Preventive Treatment With Eptinezumab in Patients With a Dual Diagnosis of Chronic Migraine and Medication-Overuse Headache: Subgroup Analysis of PROMISE-2
Michael J Marmura1, Hans-Christoph Diener2, Robert P Cowan3, Amaal J Starling4, Joe Hirman5, Thomas Brevig6, Roger Cady7
1Jefferson Headache Center, Thomas Jefferson University Hospital, 2Institute for Medical Informatics, Biometry and Epidemiology, Medical Faculty of the University of Duisburg-Essen, 3Department of Neurology and Neurological Sciences, Stanford University Headache and Facial Pain Program, 4Mayo Clinic, 5Pacific Northwest Statistical Consulting, Inc., 6H. Lundbeck A/S, 7Lundbeck LLC
Objective:
To analyze the migraine-preventive efficacy of eptinezumab in patients with a dual diagnosis of chronic migraine (CM) and medication-overuse headache (MOH).
Background:
Eptinezumab, a humanized anti-calcitonin gene-related peptide monoclonal antibody, is approved for the preventive treatment of migraine and has demonstrated effectiveness in patients with CM.
Design/Methods:
PROMISE-2 (NCT02974153), a double-blind, placebo-controlled, phase 3 study, randomized adults with CM to intravenous eptinezumab 100mg, 300mg, or placebo at day 0 and week 12 (wk12), for 24 weeks total treatment.
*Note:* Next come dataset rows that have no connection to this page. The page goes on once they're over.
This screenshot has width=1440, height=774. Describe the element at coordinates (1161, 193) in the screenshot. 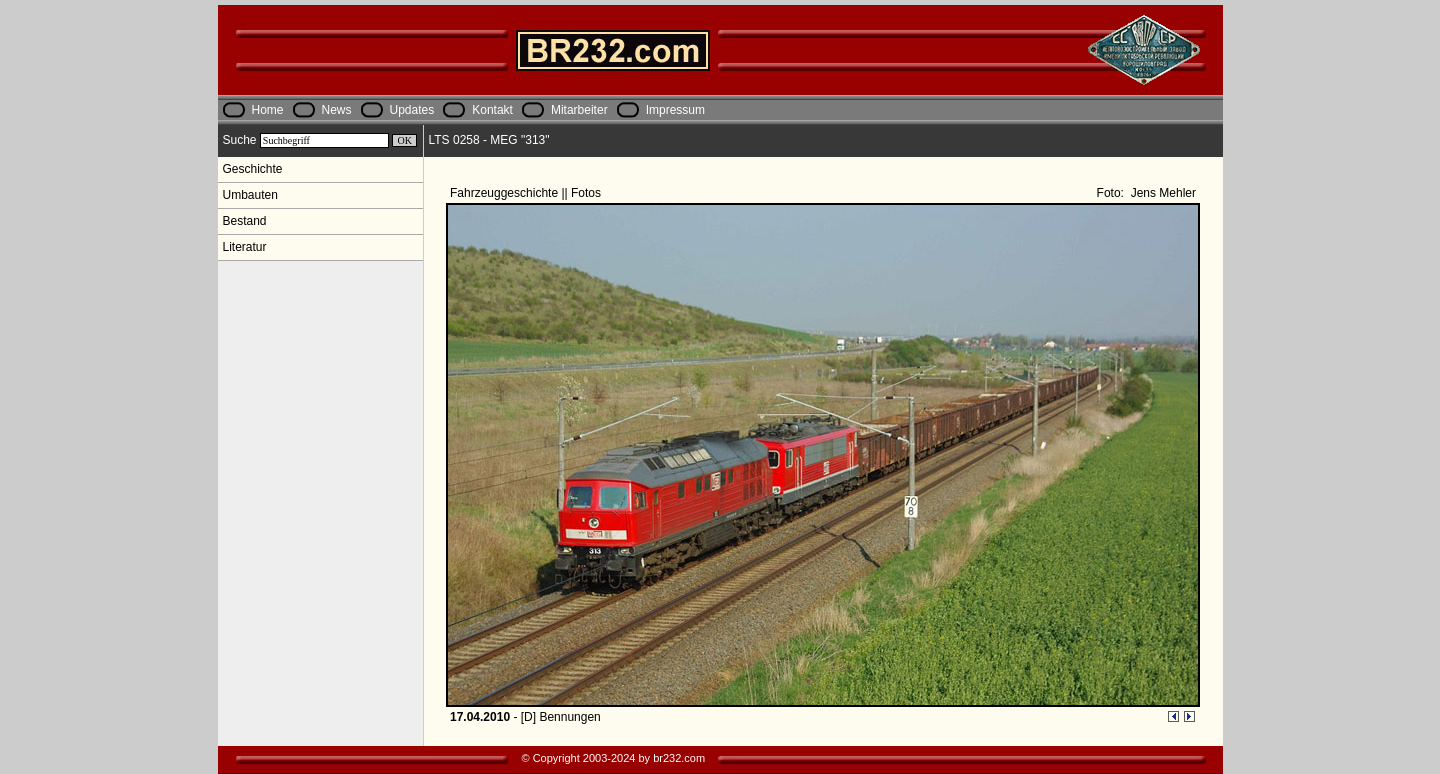

I see `Jens Mehler` at that location.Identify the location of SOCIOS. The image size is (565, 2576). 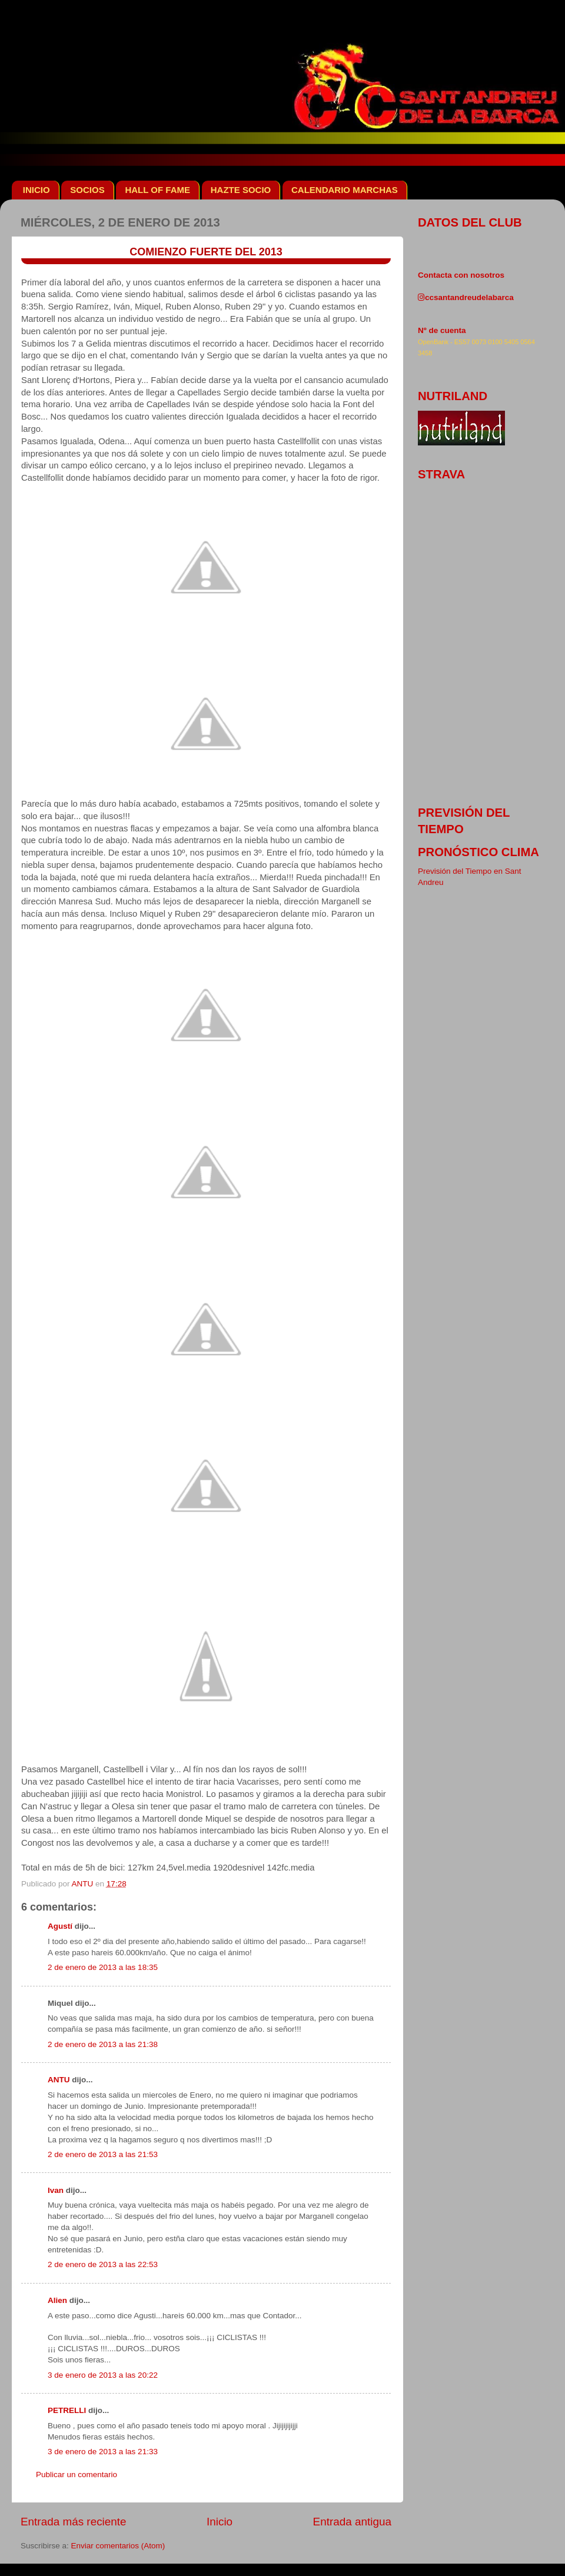
(87, 190).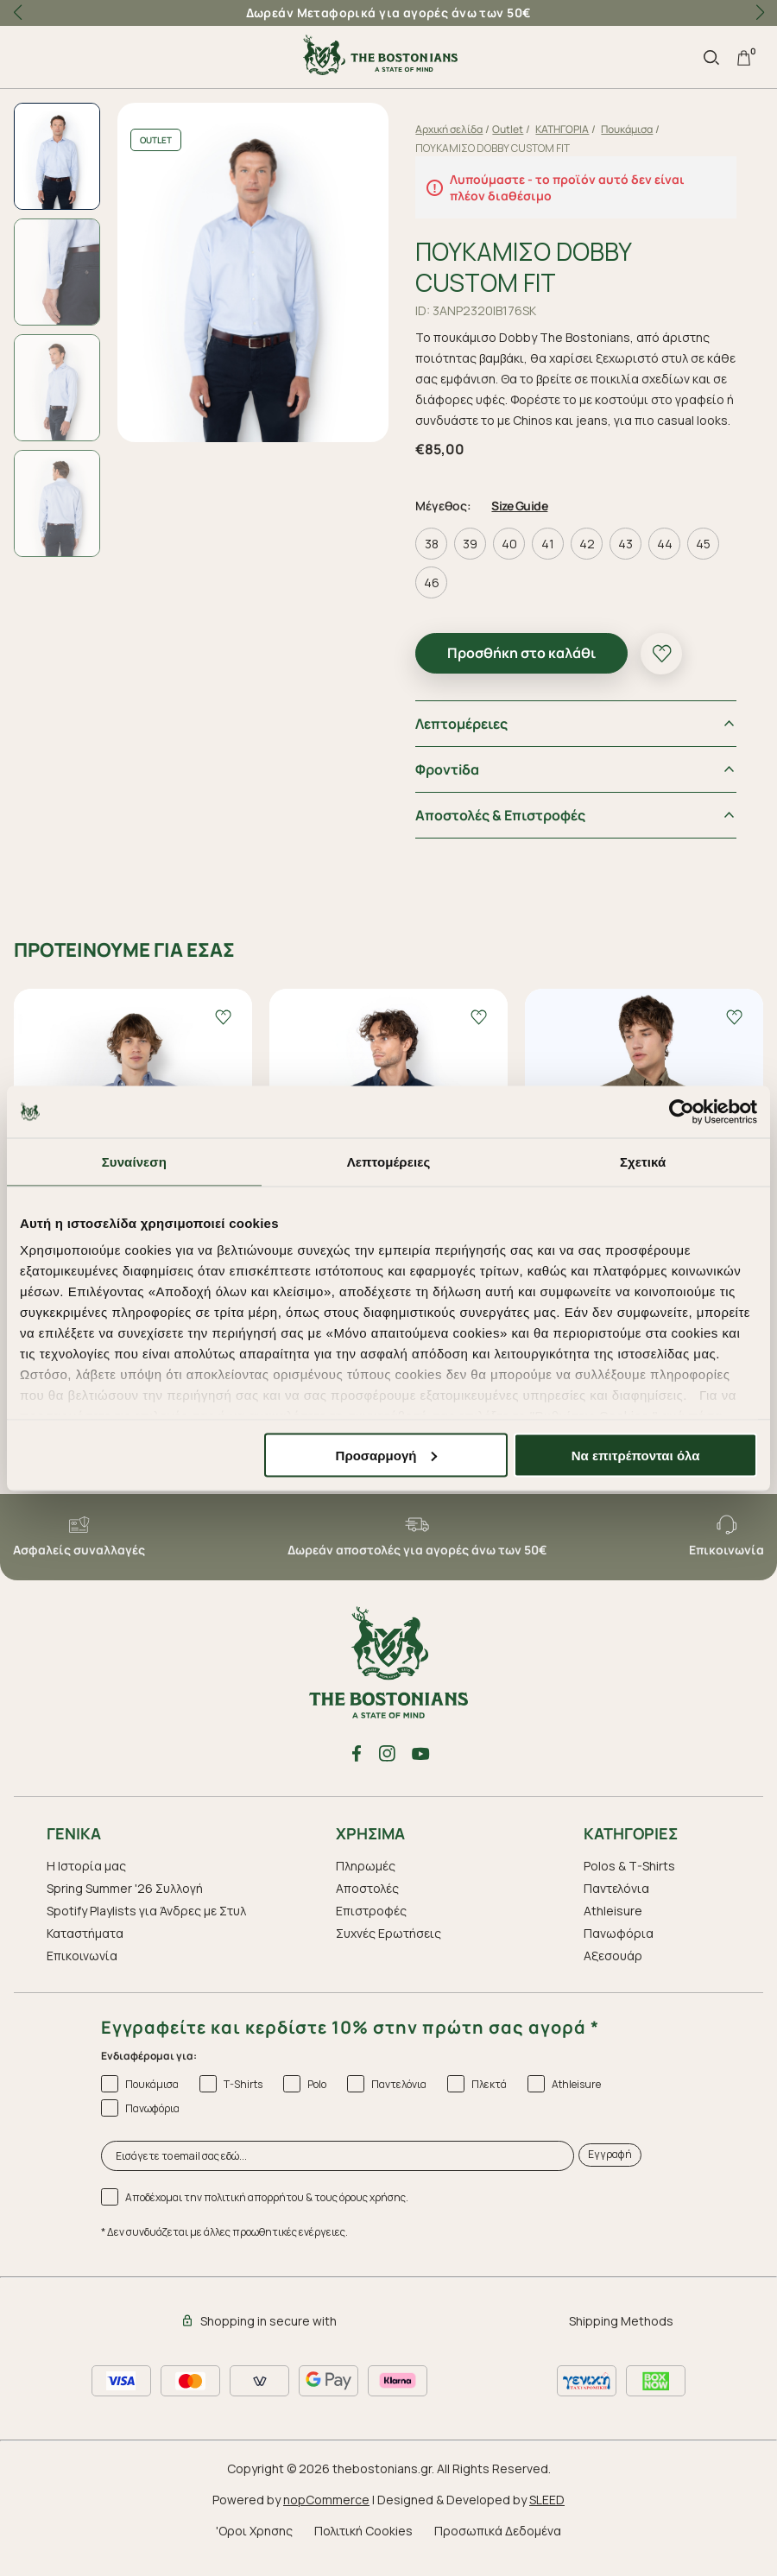  Describe the element at coordinates (452, 129) in the screenshot. I see `Αρχική σελίδα` at that location.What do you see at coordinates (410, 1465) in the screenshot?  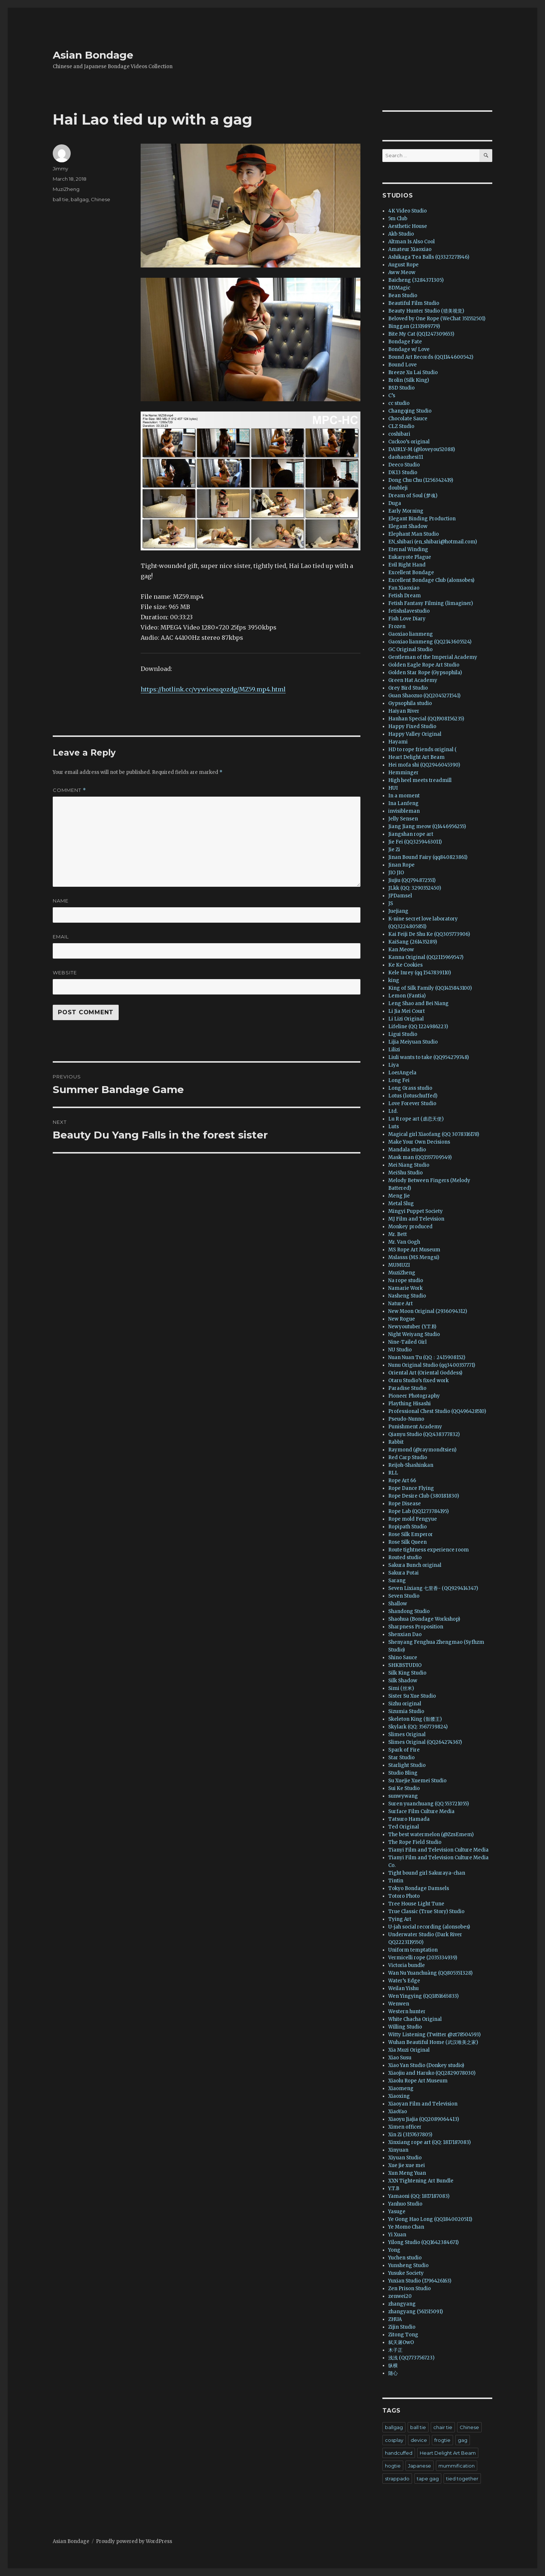 I see `Reijoh-Shashinkan` at bounding box center [410, 1465].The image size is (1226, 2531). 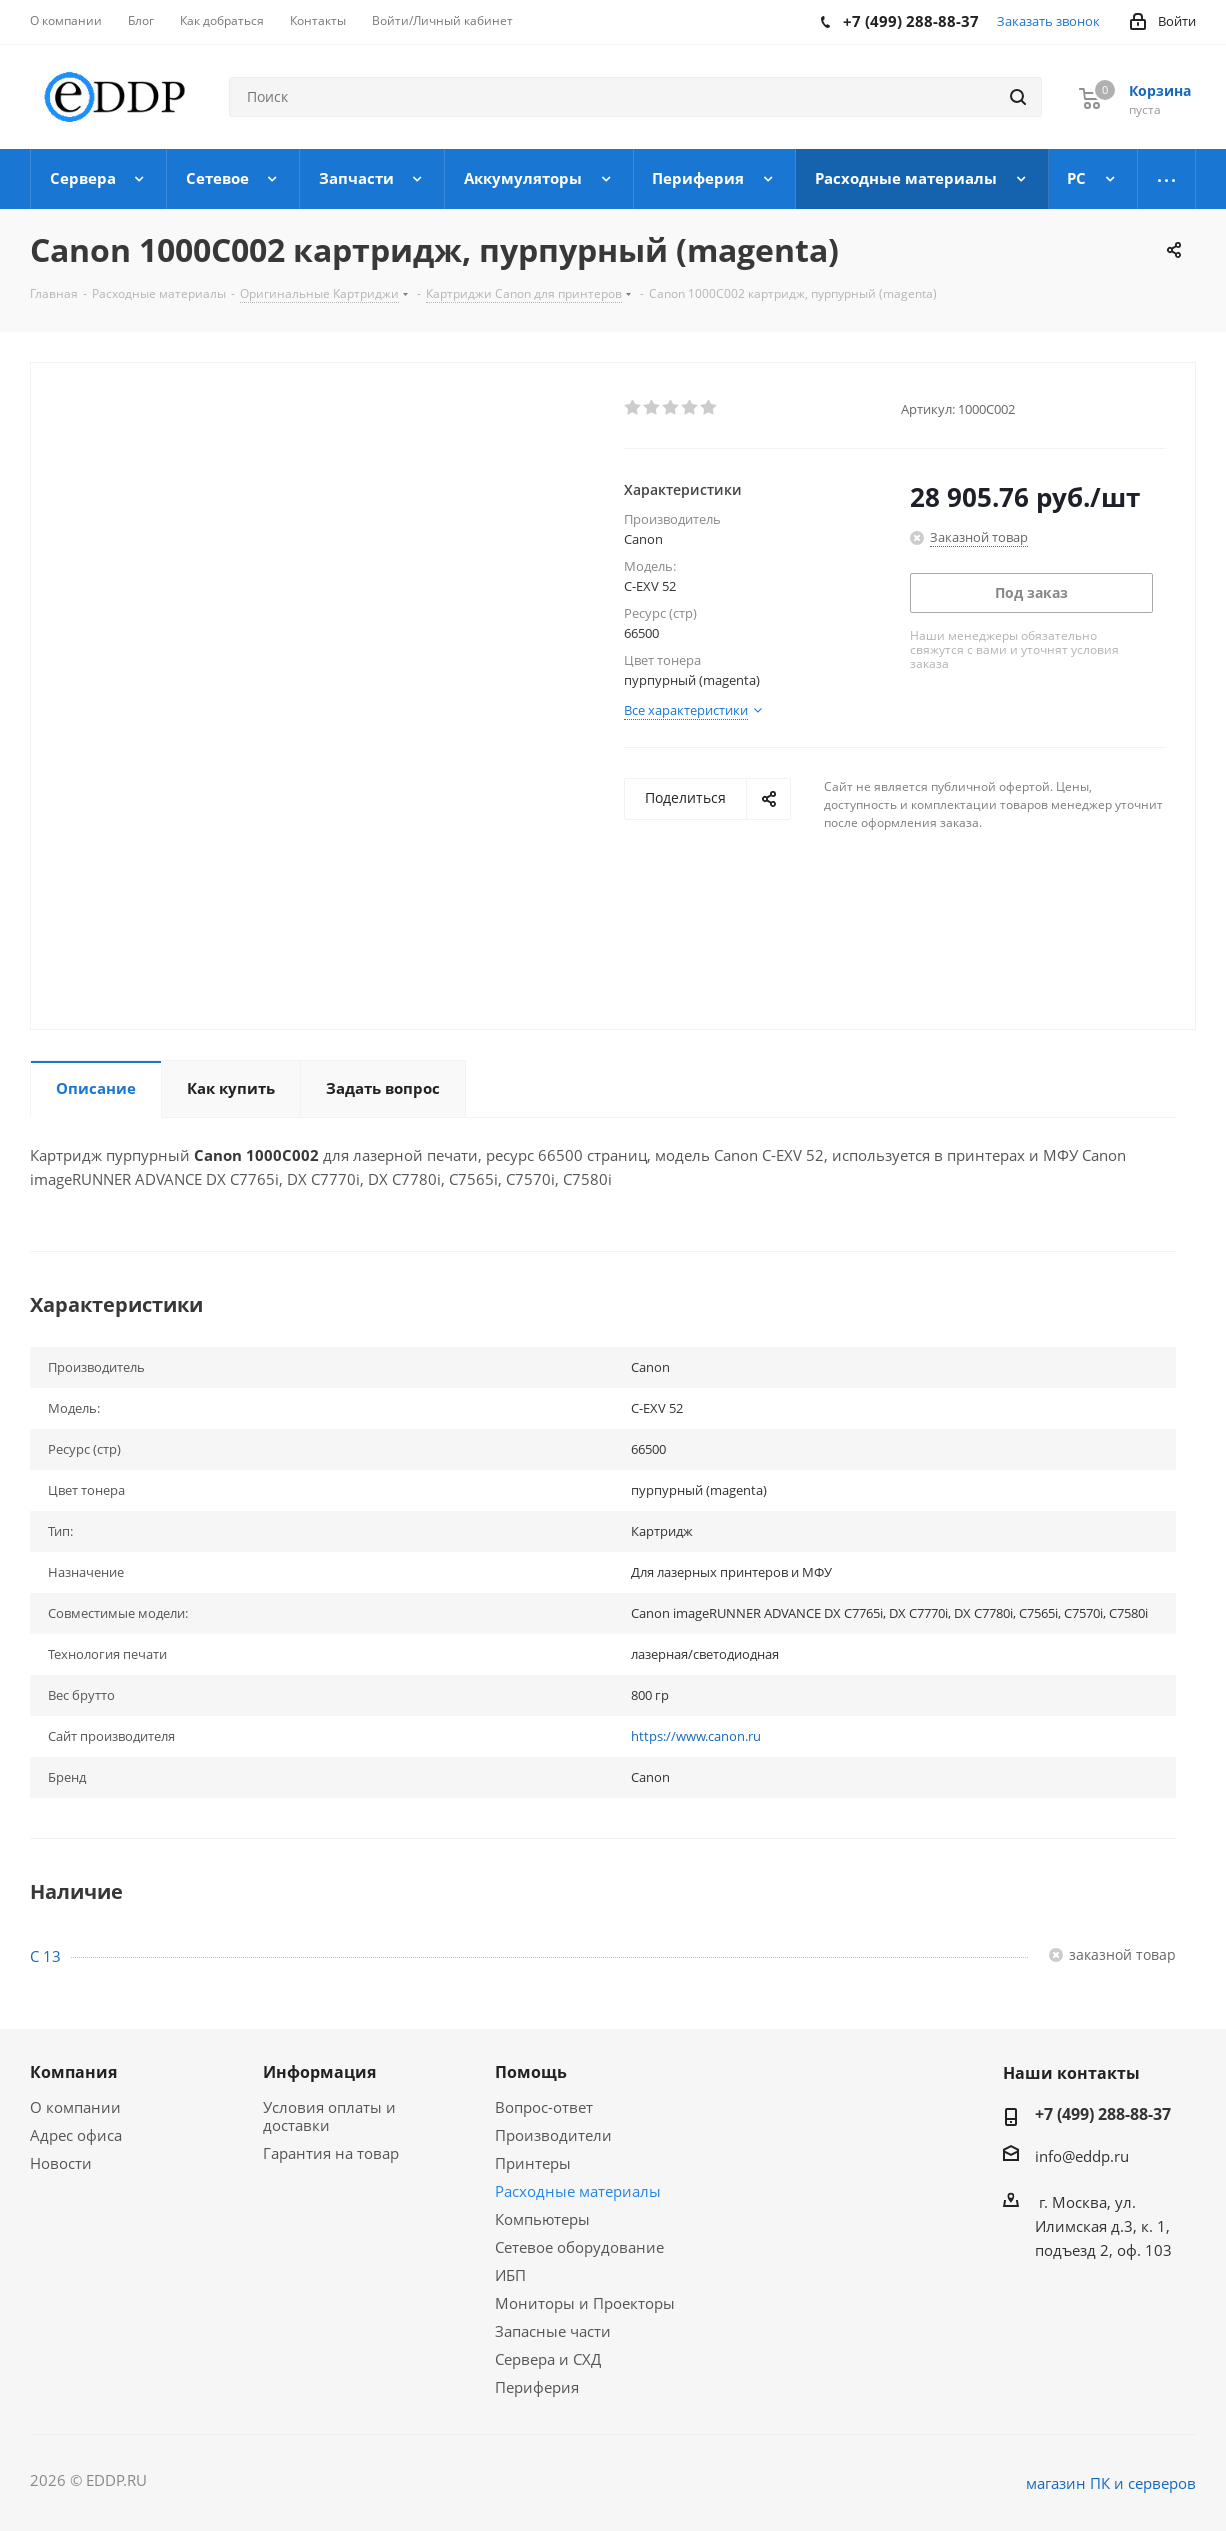 I want to click on +7 (499) 288-88-37, so click(x=1103, y=2114).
Endpoints included changes in monthly migraine days (MMDs), monthly days of acute headache medication (AHM) use, percentage of patients below International Classification of Headache Disorders (ICHD) thresholds for CM and MOH, and assessments of patient-reported outcomes (PROs): 6-item Headache Impact Test (HIT-6), Patient Global Impression of Change (PGIC), and patient-identified most bothersome symptom (PI-MBS).
Results:
At baseline, 431/1072 (40.2%) patients with CM (eptinezumab 100mg [n=139]; 300mg [n=147]; placebo [n=145]) were diagnosed with MOH and averaged 16.7 MMDs. At wk12, mean MMDs decreased 8.4 (100mg) and 8.6 (300mg) from baseline, versus 5.4 placebo (P<0.0001 for both doses). At 24wks, 29.0% of eptinezumab-treated patients were below CM and MOH diagnostic thresholds versus 6.3% with placebo. Total monthly AHM use decreased
9.8 days [BR1] (100mg) and
8.4 days [BR2] (300mg) during wks1-12 vs
5 days [BR3] with placebo. HIT-6 total scores improved 7.0 (100mg) and 7.8 (300mg) vs 4.1 points (placebo) at wk12. At wk12, 58.5% (100mg) and 67.4% (300mg) of patients indicated PGIC was “much” or “very much” improved vs 35.8% placebo. PI-MBS improvement with eptinezumab treatment over placebo was similar to PGIC.
Conclusions:
This post hoc analysis of patients with dual diagnoses of CM and MOH suggests that eptinezumab treatment resulted in greater reductions in MMDs and AHM use compared with placebo and is associated with sustained, clinically meaningful improvements in PROs.